▶ **Task statement**
Write out the following mailing-list excerpt on requesting tests in code reviews in full, changing nothing.

2013-10-31 Thread Ben Nemec

On 2013-10-31 09:05, Kyle Mestery (kmestery) wrote:

On Oct 31, 2013, at 8:56 AM, Clint Byrum  wrote:

Excerpts from Mark McLoughlin's message of 2013-10-31 06:30:32 -0700:

On Thu, 2013-10-31 at 15:37 +1300, Robert Collins wrote:

This is a bit of a social norms thread

I've been consistently asking for tests in reviews for a while now,
and I get the occasional push-back. I think this falls into a few
broad camps:

A - there is no test suite at all, adding one in unreasonable
B - this thing cannot be tested in this context (e.g. functional 
tests

are defined in a different tree)
C - this particular thing is very hard to test
D - testing this won't offer benefit
E - other things like this in the project don't have tests
F - submitter doesn't know how to write tests
G - submitter doesn't have time to write tests


Nice breakdown.


Now, of these, I think it's fine not add tests in cases A, B, C in
combination with D, and D.

I don't think E, F or G are sufficient reasons to merge something
without tests, when reviewers are asking for them. G in the special
case that the project really wants the patch landed - but then I'd
expect reviewers to not ask for tests or to volunteer that they 
might

be optional.


I totally agree with the sentiment but, especially when it's a 
newcomer
to the project, I try to put myself in the shoes of the patch 
submitter

and double-check whether what we're asking is reasonable.



Even with a long time contributor, empathy is an important part of
constructing reviews. We could make more robotic things that review 
for
test coverage, but we haven't, because this is a gray area. The role 
of
a reviewer isn't just get patches merged and stop defects. It is also 
to

grow the other developers.

▶ **Stored records**
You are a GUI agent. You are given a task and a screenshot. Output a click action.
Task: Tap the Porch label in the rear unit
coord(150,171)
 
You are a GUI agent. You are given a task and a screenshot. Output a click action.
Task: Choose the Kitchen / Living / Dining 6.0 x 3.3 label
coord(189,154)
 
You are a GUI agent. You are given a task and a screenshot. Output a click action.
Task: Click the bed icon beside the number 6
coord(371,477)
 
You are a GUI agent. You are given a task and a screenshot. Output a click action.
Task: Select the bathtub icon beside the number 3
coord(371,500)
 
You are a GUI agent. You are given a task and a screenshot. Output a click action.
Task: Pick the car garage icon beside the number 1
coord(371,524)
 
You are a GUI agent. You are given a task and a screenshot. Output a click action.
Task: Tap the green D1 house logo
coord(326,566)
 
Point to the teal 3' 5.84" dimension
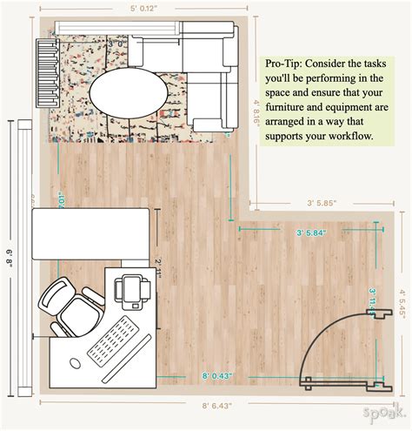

▶ **Answer to this problem**
2013-10-31 Thread Ben Nemec

On 2013-10-31 09:05, Kyle Mestery (kmestery) wrote:

On Oct 31, 2013, at 8:56 AM, Clint Byrum  wrote:

Excerpts from Mark McLoughlin's message of 2013-10-31 06:30:32 -0700:

On Thu, 2013-10-31 at 15:37 +1300, Robert Collins wrote:

This is a bit of a social norms thread

I've been consistently asking for tests in reviews for a while now,
and I get the occasional push-back. I think this falls into a few
broad camps:

A - there is no test suite at all, adding one in unreasonable
B - this thing cannot be tested in this context (e.g. functional 
tests

are defined in a different tree)
C - this particular thing is very hard to test
D - testing this won't offer benefit
E - other things like this in the project don't have tests
F - submitter doesn't know how to write tests
G - submitter doesn't have time to write tests


Nice breakdown.


Now, of these, I think it's fine not add tests in cases A, B, C in
combination with D, and D.

I don't think E, F or G are sufficient reasons to merge something
without tests, when reviewers are asking for them. G in the special
case that the project really wants the patch landed - but then I'd
expect reviewers to not ask for tests or to volunteer that they 
might

be optional.


I totally agree with the sentiment but, especially when it's a 
newcomer
to the project, I try to put myself in the shoes of the patch 
submitter

and double-check whether what we're asking is reasonable.



Even with a long time contributor, empathy is an important part of
constructing reviews. We could make more robotic things that review 
for
test coverage, but we haven't, because this is a gray area. The role 
of
a reviewer isn't just get patches merged and stop defects. It is also 
to

grow the other developers.